Today, though, misplaced missionary zeal to change the world with your CPG brand can get in the way of professionalizing yourself quickly enough to get to scale in a much more competitive market for premium goods than 1991.
Today, you need to professionalize quickly into a serious competitor as compartmentalize the mission, channel it largely as a personal motivator. Or, honestly, you may steer off-course or simply get knocked aside by smarter competitors who have copied your mission, even the supply-chain it’s based on, purely to take your idea to scale without you.
OK, that’s a bit dramatic. How did I get there, logically? How does zeal get in the way of Riding the Ramp? Well, here’s some background.

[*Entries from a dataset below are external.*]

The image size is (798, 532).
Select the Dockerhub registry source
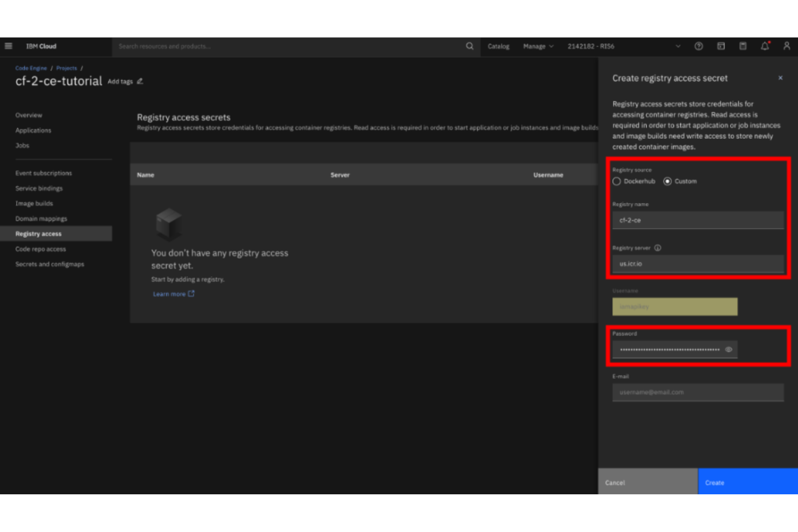[x=616, y=181]
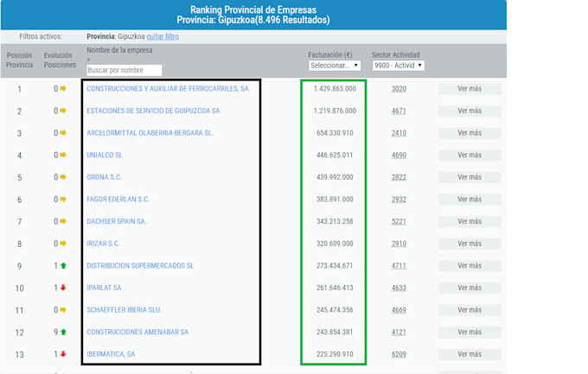Click sector code 4671 link
Viewport: 588px width, 374px height.
point(399,111)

In graduate school, I developed an accidental expertise in missionary psychology. I acquired it at an archive at Harvard. I spent two months reading over two thousand private letters from American missionaries operating large school systems in colonial India. I was hunting for nuggets of social history to connect to my 18 months of anthropological fieldwork in a specific town.
In the two months I spent pouring over missionary correspondence, I realized there were tons of parallels between the ups and downs and administrative B.S. in colonial mission schools and basically any mission-driven organization. As I read them, I realized there were plenty of missionaries who simply did not belong abroad, because they just didn’t have what it takes to execute, to slog through the process of setting up cultural institutions in a foreign cultural world. They didn’t even like people, per se. Sounds odd, but I found them in the archives. Grade A misanthropes doing essentially a foreign office job they had come to clearly detest. Cultural difference is real, and, if you can’t show empathy and adapt, living abroad becomes a torture chamber. These folks should have stayed home and written a check instead.

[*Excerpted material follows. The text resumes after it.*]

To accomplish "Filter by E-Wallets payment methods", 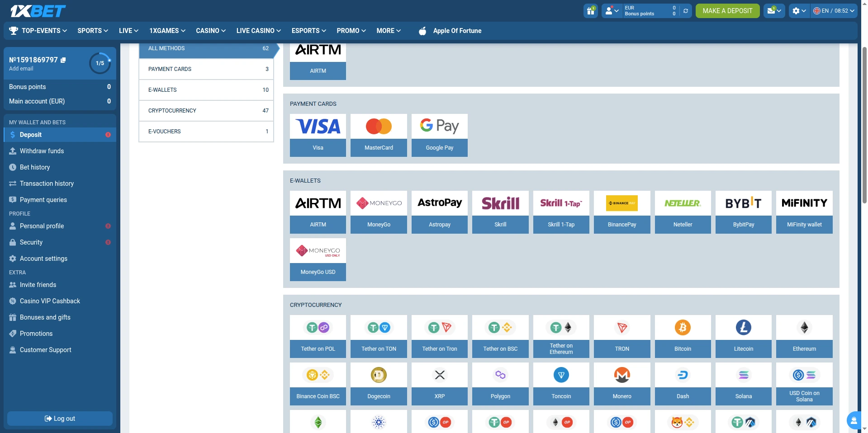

At lunch each day during my archival spelunking, I constantly danced between these colonial letters and conversations I’d had with anthropologist peers in NGO and development work: modern, secular missionaries. They were in my doctoral program at Wisconsin-Madison in the mid-1990s. One was a Peace Corps veteran who had worked in Guinea in West Africa. She really enjoyed the work, like the messy, gritty, ambiguous work of executing development programs. She absolutely loved the people and culture and basically wanted to live there.
There are two primary kinds of missionary in the world. And mission-driven founders have to decide which one they want to be.
1. the one who loves working day in and day out with people to address their needs – think Mother Theresa
2. or the one who simply wants to race toward an objective by any legal means possible with minimal regard for the people they serve
At times, the same person can flip flop between these two very, very different frames of mind: goal-oriented and process-oriented. This is nothing new to organizational psychologists, but what causes problems for CPG founders who are mission-driven is that the goal, the mission clouds their judgment as they deliver goods to consumers. They easily spend too much time doing PR interviews about the mission and too little time listening to their early fans (and haters), iterating, working to optimize what they have and otherwise operating the business well.
They ruminate too much on the goal and avoid improving the process of reaching it.
In an odd way, mission-driven founders can easily become much like the crass stereotype of the Fortune 100 CEO who behaves as if the consumer is a lagging variable in their success, something to be manipulated into compliance.
Early-stage companies founded on missionary zeal don’t need to abandon their missions….but they do need to flip the script and learn to delay their gratification.
They need to focus on serving consumers in their categories until they achieve scale. That’s when they can start focusing more on the mission. Besides, at that point, the scale of the profits and/or unit volume will form a much more impressive story.